**RECORDS PROVIDED**
(begin)
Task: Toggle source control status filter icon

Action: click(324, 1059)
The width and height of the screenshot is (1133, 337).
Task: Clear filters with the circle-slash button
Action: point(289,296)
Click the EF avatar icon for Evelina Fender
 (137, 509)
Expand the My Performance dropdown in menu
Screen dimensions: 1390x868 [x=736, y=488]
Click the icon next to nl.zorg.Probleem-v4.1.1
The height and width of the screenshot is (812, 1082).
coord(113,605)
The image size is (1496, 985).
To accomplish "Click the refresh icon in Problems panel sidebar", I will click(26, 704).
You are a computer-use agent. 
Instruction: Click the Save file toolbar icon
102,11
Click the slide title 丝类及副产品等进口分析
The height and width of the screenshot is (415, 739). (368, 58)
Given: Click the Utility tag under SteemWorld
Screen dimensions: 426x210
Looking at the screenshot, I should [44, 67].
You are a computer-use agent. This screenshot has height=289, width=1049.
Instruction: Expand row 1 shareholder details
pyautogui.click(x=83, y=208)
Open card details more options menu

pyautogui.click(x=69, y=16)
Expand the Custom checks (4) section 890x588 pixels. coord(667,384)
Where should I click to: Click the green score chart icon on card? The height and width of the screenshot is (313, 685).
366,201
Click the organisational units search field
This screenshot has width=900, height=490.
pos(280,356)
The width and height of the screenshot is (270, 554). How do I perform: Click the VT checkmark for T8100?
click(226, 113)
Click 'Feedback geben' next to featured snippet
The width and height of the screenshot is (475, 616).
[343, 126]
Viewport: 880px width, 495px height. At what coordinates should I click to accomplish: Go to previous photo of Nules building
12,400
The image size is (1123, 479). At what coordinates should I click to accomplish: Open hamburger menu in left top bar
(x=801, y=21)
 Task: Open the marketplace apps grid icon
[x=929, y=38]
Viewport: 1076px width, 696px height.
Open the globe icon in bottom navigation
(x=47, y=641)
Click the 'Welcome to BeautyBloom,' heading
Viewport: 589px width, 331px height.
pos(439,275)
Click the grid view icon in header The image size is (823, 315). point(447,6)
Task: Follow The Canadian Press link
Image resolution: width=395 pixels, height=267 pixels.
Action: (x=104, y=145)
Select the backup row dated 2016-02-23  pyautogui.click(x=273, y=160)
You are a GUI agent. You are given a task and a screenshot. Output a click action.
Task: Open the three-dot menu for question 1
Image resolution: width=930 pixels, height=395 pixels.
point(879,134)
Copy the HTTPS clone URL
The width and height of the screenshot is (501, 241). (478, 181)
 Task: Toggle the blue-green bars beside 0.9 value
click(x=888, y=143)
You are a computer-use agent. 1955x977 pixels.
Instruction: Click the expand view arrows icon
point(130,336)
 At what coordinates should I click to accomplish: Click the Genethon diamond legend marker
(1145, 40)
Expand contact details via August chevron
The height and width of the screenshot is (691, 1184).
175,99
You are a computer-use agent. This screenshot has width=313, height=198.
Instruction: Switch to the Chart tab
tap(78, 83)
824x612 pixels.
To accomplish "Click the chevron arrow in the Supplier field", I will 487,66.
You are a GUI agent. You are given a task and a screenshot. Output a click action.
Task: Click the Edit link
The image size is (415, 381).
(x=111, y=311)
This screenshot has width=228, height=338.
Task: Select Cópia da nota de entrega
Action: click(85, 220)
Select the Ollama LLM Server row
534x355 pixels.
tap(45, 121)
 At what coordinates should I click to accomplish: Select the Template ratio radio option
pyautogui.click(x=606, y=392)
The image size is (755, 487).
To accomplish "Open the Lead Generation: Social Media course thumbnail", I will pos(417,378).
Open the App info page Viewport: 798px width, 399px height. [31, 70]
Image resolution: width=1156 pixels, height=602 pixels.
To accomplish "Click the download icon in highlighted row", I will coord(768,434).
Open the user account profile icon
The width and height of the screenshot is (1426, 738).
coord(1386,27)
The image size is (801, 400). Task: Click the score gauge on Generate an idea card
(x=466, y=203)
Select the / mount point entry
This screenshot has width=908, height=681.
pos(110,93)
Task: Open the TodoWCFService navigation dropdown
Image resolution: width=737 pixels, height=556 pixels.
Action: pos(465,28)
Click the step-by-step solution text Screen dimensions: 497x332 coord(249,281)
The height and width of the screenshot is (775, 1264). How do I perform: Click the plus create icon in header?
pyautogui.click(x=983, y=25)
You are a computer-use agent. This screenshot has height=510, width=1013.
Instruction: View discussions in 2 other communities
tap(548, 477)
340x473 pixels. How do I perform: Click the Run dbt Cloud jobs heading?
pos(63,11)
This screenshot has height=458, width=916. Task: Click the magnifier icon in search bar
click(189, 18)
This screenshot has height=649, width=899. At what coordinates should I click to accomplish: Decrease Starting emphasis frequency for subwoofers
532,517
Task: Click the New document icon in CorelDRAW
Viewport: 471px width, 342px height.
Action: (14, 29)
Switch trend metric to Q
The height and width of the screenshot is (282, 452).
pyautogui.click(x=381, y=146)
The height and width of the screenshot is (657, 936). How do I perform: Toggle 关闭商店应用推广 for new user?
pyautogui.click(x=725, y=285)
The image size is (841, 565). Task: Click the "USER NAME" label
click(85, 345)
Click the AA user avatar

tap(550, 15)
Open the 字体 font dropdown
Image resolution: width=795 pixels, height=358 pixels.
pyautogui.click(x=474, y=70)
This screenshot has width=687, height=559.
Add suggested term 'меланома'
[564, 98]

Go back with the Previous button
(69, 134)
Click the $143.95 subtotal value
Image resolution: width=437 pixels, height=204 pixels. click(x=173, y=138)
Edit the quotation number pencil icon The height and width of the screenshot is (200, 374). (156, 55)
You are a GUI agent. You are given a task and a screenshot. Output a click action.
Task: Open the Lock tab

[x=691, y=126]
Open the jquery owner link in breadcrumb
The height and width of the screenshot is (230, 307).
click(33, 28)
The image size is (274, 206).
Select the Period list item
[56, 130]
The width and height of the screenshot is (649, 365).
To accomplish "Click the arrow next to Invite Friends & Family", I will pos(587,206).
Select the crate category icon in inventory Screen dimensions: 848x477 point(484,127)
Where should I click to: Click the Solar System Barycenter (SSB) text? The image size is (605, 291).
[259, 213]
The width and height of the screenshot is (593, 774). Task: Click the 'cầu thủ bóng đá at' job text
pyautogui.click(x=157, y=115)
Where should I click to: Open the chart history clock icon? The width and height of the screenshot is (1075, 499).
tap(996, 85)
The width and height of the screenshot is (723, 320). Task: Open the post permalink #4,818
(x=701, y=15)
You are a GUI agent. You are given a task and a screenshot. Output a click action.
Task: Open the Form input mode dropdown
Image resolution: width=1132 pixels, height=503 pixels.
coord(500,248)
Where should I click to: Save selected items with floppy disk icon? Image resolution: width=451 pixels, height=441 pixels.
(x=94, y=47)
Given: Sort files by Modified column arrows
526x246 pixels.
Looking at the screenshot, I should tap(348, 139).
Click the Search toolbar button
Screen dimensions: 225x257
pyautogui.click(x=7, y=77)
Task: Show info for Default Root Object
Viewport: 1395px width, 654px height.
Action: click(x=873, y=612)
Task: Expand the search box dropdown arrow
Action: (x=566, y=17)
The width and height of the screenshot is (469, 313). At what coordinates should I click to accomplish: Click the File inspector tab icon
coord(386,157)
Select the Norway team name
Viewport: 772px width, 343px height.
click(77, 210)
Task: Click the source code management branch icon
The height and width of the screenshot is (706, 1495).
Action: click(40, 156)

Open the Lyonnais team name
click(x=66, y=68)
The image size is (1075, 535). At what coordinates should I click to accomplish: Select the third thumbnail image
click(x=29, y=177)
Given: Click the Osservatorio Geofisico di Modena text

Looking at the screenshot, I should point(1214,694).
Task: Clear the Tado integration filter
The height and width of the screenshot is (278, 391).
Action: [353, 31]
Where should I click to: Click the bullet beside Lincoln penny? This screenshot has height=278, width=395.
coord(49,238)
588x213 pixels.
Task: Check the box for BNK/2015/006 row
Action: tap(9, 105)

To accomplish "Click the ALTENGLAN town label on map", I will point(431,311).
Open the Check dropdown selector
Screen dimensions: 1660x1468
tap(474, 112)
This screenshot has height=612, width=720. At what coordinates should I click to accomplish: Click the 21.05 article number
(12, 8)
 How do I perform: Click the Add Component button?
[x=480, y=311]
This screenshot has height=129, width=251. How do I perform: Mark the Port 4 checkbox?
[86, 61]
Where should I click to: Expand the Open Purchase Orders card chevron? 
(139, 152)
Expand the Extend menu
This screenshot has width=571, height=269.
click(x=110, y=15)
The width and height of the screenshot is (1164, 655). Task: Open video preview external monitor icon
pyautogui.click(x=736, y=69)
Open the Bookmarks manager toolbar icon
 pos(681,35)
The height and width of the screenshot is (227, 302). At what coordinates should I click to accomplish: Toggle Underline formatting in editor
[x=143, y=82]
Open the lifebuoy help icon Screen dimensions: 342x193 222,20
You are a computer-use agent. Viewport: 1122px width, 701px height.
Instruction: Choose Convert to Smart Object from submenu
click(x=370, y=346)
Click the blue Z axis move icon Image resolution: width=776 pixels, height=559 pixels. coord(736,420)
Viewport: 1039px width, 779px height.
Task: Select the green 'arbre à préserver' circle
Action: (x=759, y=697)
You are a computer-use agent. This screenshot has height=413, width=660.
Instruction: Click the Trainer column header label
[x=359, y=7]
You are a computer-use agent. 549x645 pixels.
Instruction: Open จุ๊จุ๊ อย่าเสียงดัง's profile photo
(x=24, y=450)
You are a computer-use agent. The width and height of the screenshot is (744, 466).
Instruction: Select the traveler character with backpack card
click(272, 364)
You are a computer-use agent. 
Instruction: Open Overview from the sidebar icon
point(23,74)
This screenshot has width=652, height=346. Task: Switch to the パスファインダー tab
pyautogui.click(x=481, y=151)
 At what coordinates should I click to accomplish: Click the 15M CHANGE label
(end)
**SET PROBLEM**
Can you give the listing again from the line with "Task: Follow The Canadian Press link" up to and including the line with "Select the backup", swapping "link" for "headline" and keeping everything else unchanged?

**SOLUTION TO THE PROBLEM**
Task: Follow The Canadian Press headline
Image resolution: width=395 pixels, height=267 pixels.
Action: (x=104, y=145)
Select the backup row dated 2016-02-23  pyautogui.click(x=273, y=160)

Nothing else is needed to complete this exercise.